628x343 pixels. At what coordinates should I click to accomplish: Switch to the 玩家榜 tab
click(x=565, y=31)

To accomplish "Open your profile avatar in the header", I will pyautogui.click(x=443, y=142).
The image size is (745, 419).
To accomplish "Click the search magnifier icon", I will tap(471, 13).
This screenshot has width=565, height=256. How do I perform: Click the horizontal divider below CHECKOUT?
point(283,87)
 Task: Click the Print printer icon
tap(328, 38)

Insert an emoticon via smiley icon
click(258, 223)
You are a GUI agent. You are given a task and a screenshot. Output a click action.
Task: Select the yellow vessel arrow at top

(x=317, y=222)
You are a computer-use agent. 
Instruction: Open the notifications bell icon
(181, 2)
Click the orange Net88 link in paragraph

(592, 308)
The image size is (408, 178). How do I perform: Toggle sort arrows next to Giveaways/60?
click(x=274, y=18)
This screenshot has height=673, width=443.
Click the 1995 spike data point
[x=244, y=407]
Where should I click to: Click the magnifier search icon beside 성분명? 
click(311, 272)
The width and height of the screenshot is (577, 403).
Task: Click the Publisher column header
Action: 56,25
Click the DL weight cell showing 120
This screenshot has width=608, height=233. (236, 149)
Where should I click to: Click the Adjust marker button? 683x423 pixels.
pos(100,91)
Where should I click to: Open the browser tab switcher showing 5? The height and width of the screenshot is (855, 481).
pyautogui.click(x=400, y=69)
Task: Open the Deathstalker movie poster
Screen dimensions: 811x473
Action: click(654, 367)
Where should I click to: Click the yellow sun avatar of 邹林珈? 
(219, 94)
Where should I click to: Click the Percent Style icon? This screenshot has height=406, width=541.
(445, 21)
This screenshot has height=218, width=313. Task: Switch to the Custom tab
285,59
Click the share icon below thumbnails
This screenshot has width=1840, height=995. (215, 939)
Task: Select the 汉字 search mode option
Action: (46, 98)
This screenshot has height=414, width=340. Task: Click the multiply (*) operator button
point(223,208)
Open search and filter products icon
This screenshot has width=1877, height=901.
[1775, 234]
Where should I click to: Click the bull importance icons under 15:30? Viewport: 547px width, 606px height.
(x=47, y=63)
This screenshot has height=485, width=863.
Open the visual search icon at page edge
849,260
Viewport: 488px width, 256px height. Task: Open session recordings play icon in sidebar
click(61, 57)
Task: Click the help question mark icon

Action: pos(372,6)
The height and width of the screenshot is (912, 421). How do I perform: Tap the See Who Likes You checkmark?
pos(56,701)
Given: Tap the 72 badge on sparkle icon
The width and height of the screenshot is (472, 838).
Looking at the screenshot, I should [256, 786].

§ **The task**
What are the lines from the one with "Given: Tap the 72 badge on sparkle icon" through the end of the records above? Set them down exactly, both ends included, and nothing else.

§ **Task output**
Given: Tap the 72 badge on sparkle icon
The width and height of the screenshot is (472, 838).
Looking at the screenshot, I should [256, 786].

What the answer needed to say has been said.